Problems to solve:
**A.** Answer these questions from the stroke passage below, one answer per line, marked the same way.
(i) What has happened to neuroprotective drugs validated in preclinical models when tested in clinical trials?
(ii) What components make up the neurovascular unit?
(iii) How does the stroke passage define the penumbral area?
**B.** Decide whether each statement agrees with the stroke passage below. Answer yes or no, and quote the deciding words from the stroke passage.
(i) Dysfunction of the neurovascular unit is associated with increased cerebral blood flow.
(ii) In stroke, neurovascular dysfunction has been shown to prevail outside the ischemic core.
(iii) The molecular mechanisms underlying neurovascular dysfunction in the penumbral area are fully understood.
**C.** Please proceed with the stroke passage below, picking up right after its final sentence.

Text segment:

Cerebral Ischemic stroke is a leading neurological disorder that causes severe brain damage, disability and mortality. Despite decades of effort into developing effective therapies for stroke, the treatment strategies available are unable to prevent progression of damage cause by cerebral ischemic lesion (or stroke) in the acutely injured human brain. Moreover, neuroprotective drugs which, have been validated in preclinical models have failed to achieve desirable clinical benefits in clinical trials. Identifying new molecular pathways and mechanisms that underlie the progression of pathology in injured human brain post-stroke is vital in developing effective therapies to treat this disorder.
Recent studies suggest that restoring the integrity of the so called “Extended Neurovascular unit” is therapeutically vital for the successful treatment of ischemic stroke. The neurovascular unit is a functional and structurally interdependent multi-cellular complex, comprised of endothelial cells, the basal lamina, pericytes, astrocytes, and neurons. Dysfunction of the neurovascular unit is associated with a reduction in cerebral blood flow (CBF) and hypoxia ultimately leading to neuronal death. Studies have shown that in stroke neurovascular dysfunction prevails outside the ischemic core, in the penumbral area (the region that is immediately adjacent to the core with less severe blood perfusion deficits), however the underlying molecular mechanisms are not completely understood.

Data under study:
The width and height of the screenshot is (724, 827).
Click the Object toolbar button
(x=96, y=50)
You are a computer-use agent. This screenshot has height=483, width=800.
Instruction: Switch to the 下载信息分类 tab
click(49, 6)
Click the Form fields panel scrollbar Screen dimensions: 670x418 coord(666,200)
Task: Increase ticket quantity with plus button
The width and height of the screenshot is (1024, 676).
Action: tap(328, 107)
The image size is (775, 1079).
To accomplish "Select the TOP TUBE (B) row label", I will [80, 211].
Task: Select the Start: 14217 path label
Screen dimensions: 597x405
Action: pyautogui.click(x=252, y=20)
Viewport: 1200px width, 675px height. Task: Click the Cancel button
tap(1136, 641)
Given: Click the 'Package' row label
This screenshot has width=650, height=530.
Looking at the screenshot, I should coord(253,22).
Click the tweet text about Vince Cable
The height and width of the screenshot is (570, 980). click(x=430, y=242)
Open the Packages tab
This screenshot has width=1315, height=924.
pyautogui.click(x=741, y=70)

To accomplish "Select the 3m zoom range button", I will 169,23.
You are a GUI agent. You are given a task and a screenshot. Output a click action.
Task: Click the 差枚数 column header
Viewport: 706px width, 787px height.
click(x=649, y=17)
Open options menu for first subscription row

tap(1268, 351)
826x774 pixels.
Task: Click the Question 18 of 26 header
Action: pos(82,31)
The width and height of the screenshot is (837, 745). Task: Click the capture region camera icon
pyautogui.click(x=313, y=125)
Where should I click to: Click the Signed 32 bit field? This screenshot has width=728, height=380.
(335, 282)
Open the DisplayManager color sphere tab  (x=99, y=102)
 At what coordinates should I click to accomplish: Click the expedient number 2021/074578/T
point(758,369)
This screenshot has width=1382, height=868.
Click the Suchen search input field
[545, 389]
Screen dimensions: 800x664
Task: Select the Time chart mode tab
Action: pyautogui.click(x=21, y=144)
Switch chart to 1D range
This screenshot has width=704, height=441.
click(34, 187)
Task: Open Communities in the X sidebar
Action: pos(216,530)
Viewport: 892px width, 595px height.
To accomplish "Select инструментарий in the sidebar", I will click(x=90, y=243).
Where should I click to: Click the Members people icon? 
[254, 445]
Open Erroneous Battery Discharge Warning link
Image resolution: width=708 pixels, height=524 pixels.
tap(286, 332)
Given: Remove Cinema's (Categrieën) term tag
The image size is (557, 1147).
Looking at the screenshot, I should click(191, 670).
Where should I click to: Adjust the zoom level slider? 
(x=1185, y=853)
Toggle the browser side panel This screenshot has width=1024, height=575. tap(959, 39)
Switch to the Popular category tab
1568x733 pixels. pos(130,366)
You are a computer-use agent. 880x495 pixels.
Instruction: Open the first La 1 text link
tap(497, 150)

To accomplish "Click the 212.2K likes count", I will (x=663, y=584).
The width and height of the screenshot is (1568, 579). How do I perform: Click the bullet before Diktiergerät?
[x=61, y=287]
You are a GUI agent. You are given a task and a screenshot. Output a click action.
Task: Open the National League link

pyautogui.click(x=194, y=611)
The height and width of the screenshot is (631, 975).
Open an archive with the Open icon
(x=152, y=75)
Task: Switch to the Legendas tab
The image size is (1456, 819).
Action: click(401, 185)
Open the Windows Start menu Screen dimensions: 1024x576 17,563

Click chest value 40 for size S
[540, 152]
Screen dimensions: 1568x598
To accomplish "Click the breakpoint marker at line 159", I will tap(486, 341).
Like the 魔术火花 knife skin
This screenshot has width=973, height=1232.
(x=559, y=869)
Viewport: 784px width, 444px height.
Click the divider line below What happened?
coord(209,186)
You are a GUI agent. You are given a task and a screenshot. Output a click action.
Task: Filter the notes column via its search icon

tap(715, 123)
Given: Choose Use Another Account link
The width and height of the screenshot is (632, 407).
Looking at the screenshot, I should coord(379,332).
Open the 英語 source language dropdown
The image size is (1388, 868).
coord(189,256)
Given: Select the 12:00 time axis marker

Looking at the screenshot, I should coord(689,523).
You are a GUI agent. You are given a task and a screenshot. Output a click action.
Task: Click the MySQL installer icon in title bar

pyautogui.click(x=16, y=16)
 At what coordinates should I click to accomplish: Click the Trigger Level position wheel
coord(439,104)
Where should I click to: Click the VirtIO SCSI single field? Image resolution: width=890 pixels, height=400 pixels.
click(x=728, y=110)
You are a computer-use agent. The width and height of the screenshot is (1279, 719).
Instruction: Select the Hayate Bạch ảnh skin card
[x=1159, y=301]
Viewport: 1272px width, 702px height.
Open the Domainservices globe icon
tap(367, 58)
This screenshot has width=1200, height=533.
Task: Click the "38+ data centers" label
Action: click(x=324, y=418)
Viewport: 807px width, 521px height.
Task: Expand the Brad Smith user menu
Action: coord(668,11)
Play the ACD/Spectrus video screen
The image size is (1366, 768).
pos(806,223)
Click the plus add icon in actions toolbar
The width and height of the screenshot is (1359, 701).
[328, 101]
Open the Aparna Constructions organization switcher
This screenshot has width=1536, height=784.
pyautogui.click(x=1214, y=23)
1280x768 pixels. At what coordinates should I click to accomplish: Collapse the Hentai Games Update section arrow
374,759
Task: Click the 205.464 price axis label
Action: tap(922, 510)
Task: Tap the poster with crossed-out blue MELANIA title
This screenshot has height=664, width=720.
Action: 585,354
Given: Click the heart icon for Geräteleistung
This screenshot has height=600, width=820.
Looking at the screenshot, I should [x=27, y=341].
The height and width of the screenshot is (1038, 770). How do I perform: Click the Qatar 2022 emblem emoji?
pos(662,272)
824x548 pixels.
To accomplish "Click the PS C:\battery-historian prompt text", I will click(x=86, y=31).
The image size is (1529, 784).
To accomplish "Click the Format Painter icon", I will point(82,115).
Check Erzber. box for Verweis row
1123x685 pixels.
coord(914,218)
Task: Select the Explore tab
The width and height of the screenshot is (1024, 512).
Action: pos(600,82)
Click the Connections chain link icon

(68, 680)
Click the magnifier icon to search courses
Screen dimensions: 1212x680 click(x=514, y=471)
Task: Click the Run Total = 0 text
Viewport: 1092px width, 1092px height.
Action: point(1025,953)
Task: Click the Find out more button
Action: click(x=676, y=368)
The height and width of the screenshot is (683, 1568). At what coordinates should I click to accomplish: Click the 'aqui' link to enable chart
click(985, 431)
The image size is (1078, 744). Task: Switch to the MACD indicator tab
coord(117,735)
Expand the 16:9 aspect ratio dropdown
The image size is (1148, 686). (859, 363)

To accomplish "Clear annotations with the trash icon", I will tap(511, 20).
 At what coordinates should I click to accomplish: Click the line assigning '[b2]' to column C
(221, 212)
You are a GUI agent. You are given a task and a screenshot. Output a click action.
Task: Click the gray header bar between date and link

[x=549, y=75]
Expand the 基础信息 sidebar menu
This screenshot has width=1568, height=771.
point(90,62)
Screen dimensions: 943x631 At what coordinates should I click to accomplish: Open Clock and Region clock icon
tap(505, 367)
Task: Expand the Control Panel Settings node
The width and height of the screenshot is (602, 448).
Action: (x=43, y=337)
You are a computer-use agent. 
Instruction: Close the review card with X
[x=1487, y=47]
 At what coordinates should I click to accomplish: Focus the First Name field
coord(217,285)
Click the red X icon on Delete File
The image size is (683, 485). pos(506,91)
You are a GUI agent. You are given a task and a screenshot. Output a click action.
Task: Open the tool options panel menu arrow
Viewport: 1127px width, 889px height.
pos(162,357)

Exercise answers:
**A.**
(i) They have failed to achieve desirable clinical benefits.
(ii) Endothelial cells, the basal lamina, pericytes, astrocytes, and neurons.
(iii) It is the region immediately adjacent to the ischemic core, with less severe blood perfusion deficits.

**B.**
(i) No: "Dysfunction of the neurovascular unit is associated with a reduction in cerebral blood flow (CBF)"
(ii) Yes: "in stroke neurovascular dysfunction prevails outside the ischemic core, in the penumbral area"
(iii) No: "the underlying molecular mechanisms are not completely understood"

**C.**
Astrocytes regulate neuronal function, synaptic plasticity and cerebral blood flow by elevations in Ca2+ concentrations in soma as well as in their cellular processes. Further, brain astrocytes use Ca2+ waves (ACW’s) as a means for communicating with each other and with other cell-types. Recent studies have suggested that the occurrence of spontaneous glial Ca2+ waves (ACW’s) was 20-fold higher in the cortex of aging brain as compared to the adult brain and that increased Ca2+ waves in astrocytes correlated with the reduction in resting brain oxygen tension suggesting a relationship between glial waves, brain energy homeostatic and pathology.
In this study, we hypothesize that glial Ca2+ signals (both in the form of transients Ca2+ elevations and ACW’s) might represent the underlying mechanisms of damage in ischemic penumbra in stroke. By using state-of-the-art two-photon Ca2+ imaging and electrophysiology, we aim to examine astroglial Ca2+ signals and waves and its impact on neuronal function in a mouse model of stroke (middle cerebral occlusion model).